On Sat, Nov 16, 2019 at 7:13 PM Tom Lane <t...@sss.pgh.pa.us> wrote:
> Palle Girgensohn <gir...@pingpong.net> writes:
> > 15 nov. 2019 kl. 21:32 skrev Thomas Munro <thomas.mu...@gmail.com>:
> >> Ugh.  It doesn't have the old backward compatibility names like
> >> US/Pacific installed by default, which is a problem if that's what
> >> initdb picked for your cluster (or you've stored references to any of
> >> those names in other ways).
>
> > One quick fix is to revert the change. Tom thinks this is not reason to 
> > revert. Would it be enough to edit the postgresql.conf to use the correct 
> > "modern" name for US/Pacific (PST?)? In rhar case, an update note might be 
> > sufficient?
>
> I think the "official" name of that zone is America/Los_Angeles.

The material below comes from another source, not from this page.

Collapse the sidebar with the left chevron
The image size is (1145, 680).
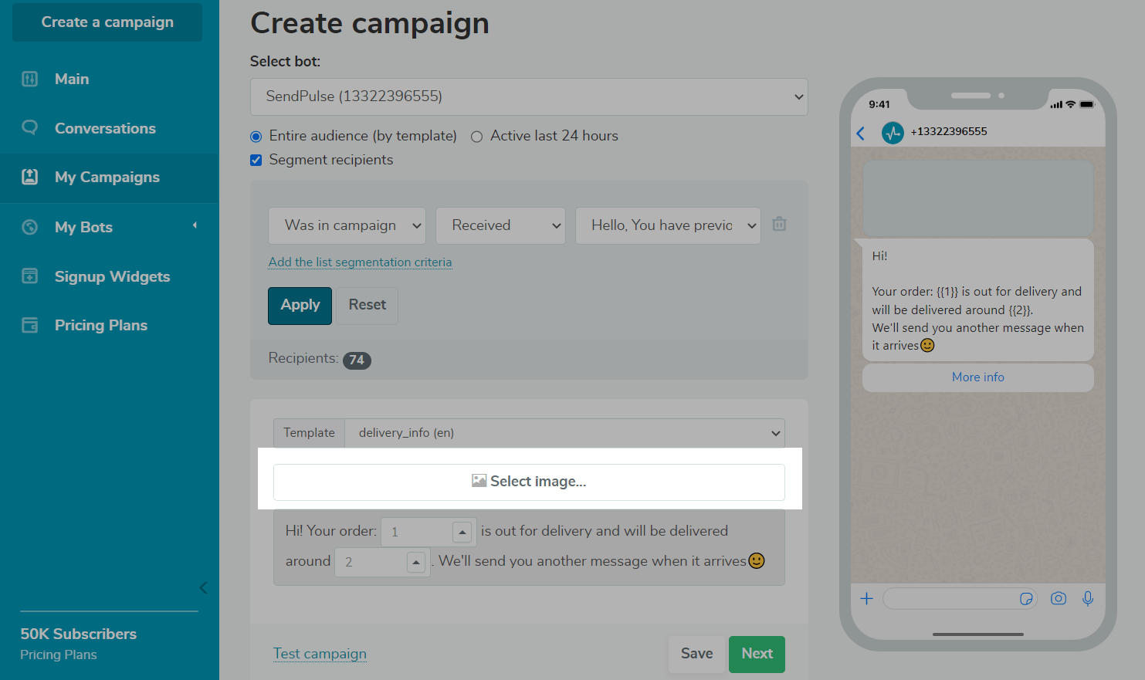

> But initdb might seize on the US/Pacific alias, if available,
> because it's shorter.  We've seen related problems with other
> time zone names, though usually it was just cosmetic and not a
> reason for the postmaster to fail to start.
>
> Yes, changing the zone name in postgresql.conf should be a sufficient
> fix.  In theory, a FreeBSD user ought to know the "official" alias
> for their zone, since the rest of the system would expect that.
> So this is slightly tedious if initdb chose a non-official alias,
> but I don't think it's reason to panic.

Perhaps the best thing would be to revert this for the older
PostgreSQL releases so that people doing minor version upgrades are
inconvenienced by a system that can't start up after "pkg upgrade",
but do it for 12 since not many people will be using that yet?